Secondly, the either/or argument risks some muddled thinking. For example, there is some talk of ‘either’ early intervention ‘or’ working with high risk cases. Actually, our data shows that we reach high risk victims earlier than medium or standard risk. But clearly we need to try and respond to all levels of risk. There is the ‘either’ refuge ‘or’ community based provision question. Women and children need both. Or ‘either’ MARAC ‘or’ MASH’. Again, a misunderstanding about how they work and what families need.

Finally, ‘either/or’ stifles innovation. I would be tempted to say that there is no one working in our sector who thinks that we have all the answers. If there someone out there, shout loudly. ‘Yes, and…’ encourages us to aim higher and build on what we know works today but develop it still further as well as look at other sectors too and learn from their work.

So, please, let’s look at a ‘yes, and’ model rather than an ‘either/or’ one. As pressures on funding increase further, let’s use our creativity to reconfigure and improve our response – building domestic abuse into services more broadly so that we multiply the impact of what we spend today rather than step back to an ever more siloed approach which won’t make families safer.

October 5, 2014

More evidence on why early intervention matters

We have two long term goals at CAADA.  One is to halve the number of high risk victims of domestic abuse and the other is to halve the time it takes for them to get effective help.  Surprisingly to many people, our evidence confirms that we actually support high risk victims at an earlier stage than other levels of risk – in part because the combination of violence and abuse that they suffer makes them more visible to both the police, health practitioners and others.  Our focus on reducing the time that victims live with abuse has two aims – to support them but also to limit the amount of time that their children are living with it too.

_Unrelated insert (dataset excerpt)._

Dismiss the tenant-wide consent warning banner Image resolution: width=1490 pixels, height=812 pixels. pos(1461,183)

A new working paper published from the Center on the Developing Child at Harvard University entitled ‘Excessive Stress Disrupts the Architecture of the Developing Brain’ underlines just how important this is.  It describes how exposure of young children to toxic stress – namely strong, frequent or prolonged stress – can impact the development of those parts of the brain that manage fear, anxiety and impulsive responses.  This is just the sort of stress experienced by children, particularly very young children, living with domestic abuse.  The long term impacts include a range of stress related disorders depression, alcoholism and drug abuse and physical disorders including cardiovascular disease, diabetes and stroke. (http://developingchild.harvard.edu/resources/reports_and_working_papers/working_papers/wp3/ )

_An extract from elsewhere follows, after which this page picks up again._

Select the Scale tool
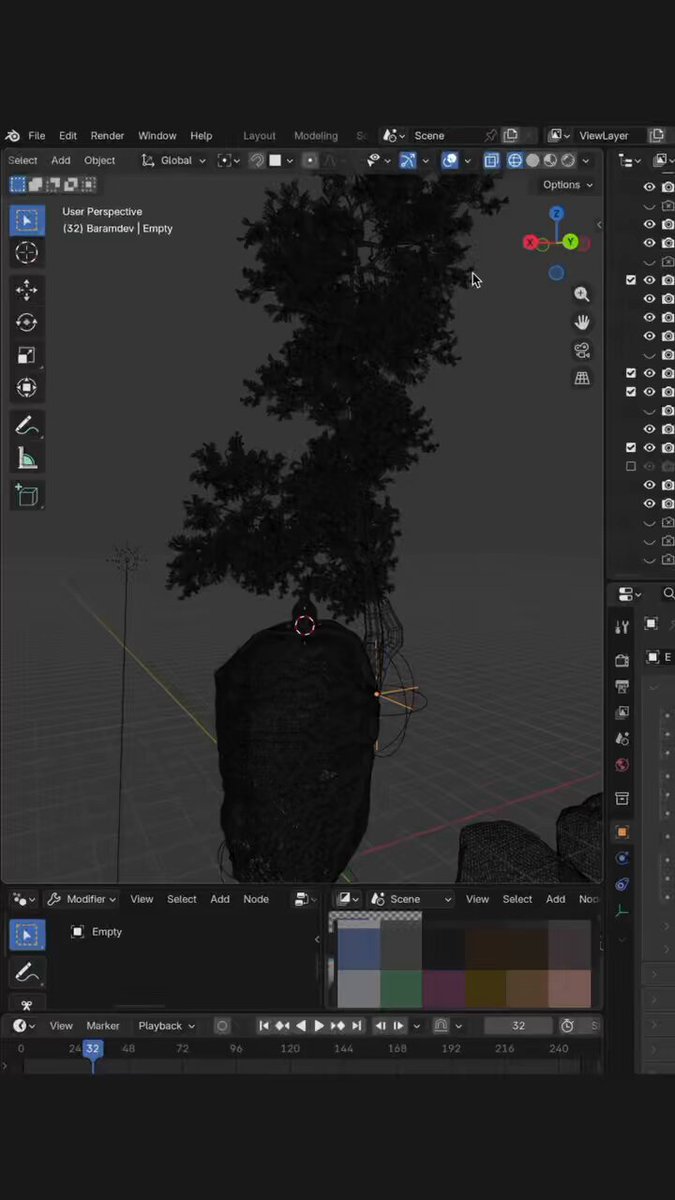The width and height of the screenshot is (675, 1200). [x=27, y=355]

More optimistically, the paper argues that responses to early stress vary dramatically with positive early care-giving being crucial to decrease the likelihood of adverse outcomes.  This links to another paper, published in June this year in the journal of Early Child Development and Care, entitled ‘Early childhood education as a resilience intervention for maltreated children’ (Ellenbogen, Klein and Wekerle), which argues for the value of high quality early childhood education, particularly for disadvantaged and vulnerable families.

There is no question that the vast majority of children growing up with domestic abuse experience the kind of toxic stress that the Harvard team outlined.  Our children’s Insights data highlights how much children benefit from early support and what difference it can make to their view of the world and of themselves.  The most basic example of 60% of the children in our research being unable to fall asleep says it all for me.  Are we surprised if they don’t perform well at school the next day? And find it hard to make friends?  And then display ‘behavioural difficulties’? We need not just more specialist support for children, but also universal practitioners, friends and family to understand the impact of domestic abuse on their lives and how we can help build their resilience.